**Assignment**: Scan the records for the string "link", then copy each line that has it.

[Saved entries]
:::
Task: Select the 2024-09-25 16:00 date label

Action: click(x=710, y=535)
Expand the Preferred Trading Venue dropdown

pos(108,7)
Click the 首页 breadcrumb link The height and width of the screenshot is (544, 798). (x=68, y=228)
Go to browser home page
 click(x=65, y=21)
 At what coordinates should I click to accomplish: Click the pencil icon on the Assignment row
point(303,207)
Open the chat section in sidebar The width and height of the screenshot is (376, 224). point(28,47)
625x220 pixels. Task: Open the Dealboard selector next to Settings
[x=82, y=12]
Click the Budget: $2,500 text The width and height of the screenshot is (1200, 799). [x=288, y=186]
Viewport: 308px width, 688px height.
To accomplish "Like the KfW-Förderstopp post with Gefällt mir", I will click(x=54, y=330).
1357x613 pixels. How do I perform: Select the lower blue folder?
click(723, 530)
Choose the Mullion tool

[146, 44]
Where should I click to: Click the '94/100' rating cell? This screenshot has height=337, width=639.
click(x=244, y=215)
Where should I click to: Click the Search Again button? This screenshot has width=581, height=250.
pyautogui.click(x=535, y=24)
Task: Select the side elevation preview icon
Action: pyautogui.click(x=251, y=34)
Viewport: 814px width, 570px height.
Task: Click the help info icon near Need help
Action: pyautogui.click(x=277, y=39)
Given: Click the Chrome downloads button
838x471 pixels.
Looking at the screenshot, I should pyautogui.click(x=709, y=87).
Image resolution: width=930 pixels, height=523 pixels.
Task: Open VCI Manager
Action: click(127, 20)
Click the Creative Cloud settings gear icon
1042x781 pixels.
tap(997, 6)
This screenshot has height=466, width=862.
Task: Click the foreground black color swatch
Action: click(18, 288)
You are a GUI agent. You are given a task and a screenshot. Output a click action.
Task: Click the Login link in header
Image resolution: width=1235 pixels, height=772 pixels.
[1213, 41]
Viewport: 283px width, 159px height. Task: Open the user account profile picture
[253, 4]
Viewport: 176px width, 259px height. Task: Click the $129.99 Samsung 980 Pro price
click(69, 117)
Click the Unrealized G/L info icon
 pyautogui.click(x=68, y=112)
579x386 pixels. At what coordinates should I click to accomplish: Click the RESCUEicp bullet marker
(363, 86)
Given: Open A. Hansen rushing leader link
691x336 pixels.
:::
**Exercise answer**:
Click the 首页 breadcrumb link The height and width of the screenshot is (544, 798). (x=68, y=228)
Task: Click the Login link in header
Given: Open A. Hansen rushing leader link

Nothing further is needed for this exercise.